*** Opening of Document section ***

Veterans suicide prevention initiatives offer support

    Sadly, 20 veterans a day die by suicide.  Just as in the general population, there is no single cause of suicide among veterans. A death by suicide often reflects the complex interaction of risk factors at the individual, community, and societal levels.
    “Veteran suicide is not just a Battle Creek issue, it is a national issue.” said James Doelling, Medical Center Director.  “It is one that the Battle Creek VA continues to focus on with programs and initiatives to raise awareness and partner with the community.” said Doelling.  It is important to note that 14 out of the 20 veterans who commit suicide are not connected to the VA.  That raises the importance of community involvement to help make a difference.
    The Battle Creek VA Medical Center has dedicated suicide prevention coordinators who raise awareness on this important topic and want the community to help raise awareness of this important topic throughout the year.
    The Battle Creek VA Medical Center is leading an effort to spread awareness to key state leaders and organizations.  “Our goal is to significantly reduce suicide among all veterans whether or not they are enrolled in VA health care.” said Lindsey Cord, Battle Creek VAMC Suicide Prevention Coordinator.
    Suicide is a public health concern, but it can be prevented.  Communities work collectively to ensure the health and well-being of our nation’s veterans is the highest priority.  Each community across the country plays a role in supporting veterans, but as an individual, you may not know what to do or where to start, according to Cord.

*** Close of Document section ***

• [Try it]: In the article on veterans suicide prevention, how many of the 20 veterans who die by suicide each day are not connected to the VA?

*** Opening of Stored data ***

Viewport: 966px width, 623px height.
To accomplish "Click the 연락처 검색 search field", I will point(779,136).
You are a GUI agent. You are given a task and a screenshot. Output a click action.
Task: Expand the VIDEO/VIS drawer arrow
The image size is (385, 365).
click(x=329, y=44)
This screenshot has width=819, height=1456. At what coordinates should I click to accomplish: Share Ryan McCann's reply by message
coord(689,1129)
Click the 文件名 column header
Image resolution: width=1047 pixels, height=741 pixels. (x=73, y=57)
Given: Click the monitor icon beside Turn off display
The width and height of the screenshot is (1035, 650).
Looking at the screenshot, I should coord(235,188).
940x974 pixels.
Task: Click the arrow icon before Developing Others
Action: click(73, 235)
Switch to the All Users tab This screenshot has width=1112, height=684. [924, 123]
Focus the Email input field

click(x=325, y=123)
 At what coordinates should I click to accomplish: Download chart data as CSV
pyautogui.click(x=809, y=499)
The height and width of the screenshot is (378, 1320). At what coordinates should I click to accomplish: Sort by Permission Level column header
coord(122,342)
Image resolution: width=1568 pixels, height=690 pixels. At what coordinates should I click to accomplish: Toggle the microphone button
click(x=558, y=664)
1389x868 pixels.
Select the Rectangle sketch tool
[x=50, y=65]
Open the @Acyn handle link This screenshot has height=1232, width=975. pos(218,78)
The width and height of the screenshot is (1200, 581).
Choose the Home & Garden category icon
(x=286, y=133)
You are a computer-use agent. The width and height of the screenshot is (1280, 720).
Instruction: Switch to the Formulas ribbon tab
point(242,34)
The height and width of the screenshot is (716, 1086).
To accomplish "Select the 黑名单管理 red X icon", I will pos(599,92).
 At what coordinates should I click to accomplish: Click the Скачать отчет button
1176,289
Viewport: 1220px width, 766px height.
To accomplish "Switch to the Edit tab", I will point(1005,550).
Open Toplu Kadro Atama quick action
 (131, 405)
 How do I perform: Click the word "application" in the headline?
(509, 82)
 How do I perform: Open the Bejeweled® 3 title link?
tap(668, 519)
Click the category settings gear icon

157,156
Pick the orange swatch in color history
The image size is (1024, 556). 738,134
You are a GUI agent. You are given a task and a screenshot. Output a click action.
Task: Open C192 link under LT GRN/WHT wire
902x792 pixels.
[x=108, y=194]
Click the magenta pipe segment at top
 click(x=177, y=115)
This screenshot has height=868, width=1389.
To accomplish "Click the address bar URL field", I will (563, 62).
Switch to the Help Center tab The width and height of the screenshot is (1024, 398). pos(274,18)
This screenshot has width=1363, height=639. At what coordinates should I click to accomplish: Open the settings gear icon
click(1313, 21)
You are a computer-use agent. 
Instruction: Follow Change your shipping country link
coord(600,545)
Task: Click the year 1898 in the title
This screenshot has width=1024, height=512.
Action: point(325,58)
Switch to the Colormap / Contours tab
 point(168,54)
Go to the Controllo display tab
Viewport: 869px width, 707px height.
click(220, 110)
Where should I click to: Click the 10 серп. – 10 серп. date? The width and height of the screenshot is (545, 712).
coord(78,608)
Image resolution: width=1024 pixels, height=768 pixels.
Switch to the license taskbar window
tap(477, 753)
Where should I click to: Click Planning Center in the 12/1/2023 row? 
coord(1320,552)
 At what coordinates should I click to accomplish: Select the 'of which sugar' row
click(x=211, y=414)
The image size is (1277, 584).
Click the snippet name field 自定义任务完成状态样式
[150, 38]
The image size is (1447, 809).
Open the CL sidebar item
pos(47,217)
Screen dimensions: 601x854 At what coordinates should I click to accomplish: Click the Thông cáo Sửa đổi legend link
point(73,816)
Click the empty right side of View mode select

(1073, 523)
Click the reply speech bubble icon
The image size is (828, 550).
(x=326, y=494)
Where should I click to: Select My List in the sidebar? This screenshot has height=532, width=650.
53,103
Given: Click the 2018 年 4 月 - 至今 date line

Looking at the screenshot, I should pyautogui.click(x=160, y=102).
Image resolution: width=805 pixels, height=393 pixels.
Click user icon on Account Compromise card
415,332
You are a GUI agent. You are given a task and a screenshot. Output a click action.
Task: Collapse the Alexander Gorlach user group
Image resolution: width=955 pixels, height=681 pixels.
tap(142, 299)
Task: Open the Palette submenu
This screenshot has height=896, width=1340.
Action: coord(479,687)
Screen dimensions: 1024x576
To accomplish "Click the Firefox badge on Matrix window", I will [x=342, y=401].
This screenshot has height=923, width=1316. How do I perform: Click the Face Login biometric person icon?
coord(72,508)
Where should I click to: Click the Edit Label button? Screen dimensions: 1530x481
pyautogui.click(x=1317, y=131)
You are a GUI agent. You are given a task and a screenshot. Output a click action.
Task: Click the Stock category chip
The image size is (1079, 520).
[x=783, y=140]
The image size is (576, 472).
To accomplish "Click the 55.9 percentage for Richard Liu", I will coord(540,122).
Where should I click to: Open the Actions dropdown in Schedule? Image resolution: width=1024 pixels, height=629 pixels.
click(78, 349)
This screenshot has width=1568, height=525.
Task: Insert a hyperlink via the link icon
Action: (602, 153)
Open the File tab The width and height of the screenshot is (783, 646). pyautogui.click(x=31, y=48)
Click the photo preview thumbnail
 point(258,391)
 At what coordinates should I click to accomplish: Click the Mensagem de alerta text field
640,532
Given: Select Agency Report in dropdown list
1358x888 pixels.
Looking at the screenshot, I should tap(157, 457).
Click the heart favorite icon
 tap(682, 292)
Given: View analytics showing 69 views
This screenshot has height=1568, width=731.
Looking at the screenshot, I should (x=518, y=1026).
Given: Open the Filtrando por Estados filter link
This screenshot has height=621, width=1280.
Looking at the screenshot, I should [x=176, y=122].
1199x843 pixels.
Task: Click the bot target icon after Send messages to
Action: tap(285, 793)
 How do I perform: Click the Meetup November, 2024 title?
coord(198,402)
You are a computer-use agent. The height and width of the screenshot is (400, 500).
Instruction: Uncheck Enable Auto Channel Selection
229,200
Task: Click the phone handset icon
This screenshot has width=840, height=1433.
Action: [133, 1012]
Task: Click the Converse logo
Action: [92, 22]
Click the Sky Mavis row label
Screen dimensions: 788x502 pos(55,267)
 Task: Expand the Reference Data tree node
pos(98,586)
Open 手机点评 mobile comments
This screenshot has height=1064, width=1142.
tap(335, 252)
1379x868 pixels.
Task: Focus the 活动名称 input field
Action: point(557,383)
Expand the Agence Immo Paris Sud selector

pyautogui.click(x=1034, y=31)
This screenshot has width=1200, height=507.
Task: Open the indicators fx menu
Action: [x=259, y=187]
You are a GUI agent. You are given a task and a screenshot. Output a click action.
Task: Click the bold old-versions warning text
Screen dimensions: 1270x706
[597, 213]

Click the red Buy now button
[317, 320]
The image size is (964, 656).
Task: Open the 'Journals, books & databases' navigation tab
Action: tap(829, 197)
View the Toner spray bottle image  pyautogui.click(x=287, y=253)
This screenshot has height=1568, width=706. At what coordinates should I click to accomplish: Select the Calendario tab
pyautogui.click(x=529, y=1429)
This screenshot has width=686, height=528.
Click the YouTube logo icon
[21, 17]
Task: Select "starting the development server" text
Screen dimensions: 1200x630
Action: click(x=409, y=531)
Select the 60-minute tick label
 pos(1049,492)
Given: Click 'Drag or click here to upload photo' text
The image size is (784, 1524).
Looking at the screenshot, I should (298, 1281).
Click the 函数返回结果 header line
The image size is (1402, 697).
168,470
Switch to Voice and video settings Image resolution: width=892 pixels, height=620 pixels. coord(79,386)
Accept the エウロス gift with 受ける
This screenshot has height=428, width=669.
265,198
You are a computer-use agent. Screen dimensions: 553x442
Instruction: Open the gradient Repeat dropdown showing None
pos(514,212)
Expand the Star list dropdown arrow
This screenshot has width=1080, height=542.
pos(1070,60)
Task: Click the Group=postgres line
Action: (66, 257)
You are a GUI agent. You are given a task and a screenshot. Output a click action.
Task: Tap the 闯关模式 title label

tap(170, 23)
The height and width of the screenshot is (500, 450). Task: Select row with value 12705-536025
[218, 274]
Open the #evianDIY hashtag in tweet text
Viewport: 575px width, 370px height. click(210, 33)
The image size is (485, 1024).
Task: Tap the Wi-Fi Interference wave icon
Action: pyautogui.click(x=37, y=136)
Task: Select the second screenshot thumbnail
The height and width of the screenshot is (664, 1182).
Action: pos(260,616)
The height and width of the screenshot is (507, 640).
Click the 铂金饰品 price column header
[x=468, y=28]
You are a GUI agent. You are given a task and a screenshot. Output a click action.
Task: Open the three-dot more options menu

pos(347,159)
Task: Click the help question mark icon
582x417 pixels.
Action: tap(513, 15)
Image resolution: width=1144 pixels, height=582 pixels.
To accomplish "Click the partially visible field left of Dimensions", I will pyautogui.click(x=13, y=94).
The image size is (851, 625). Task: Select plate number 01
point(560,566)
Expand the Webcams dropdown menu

*** Close of Stored data ***

• [Solution for this problem]: 14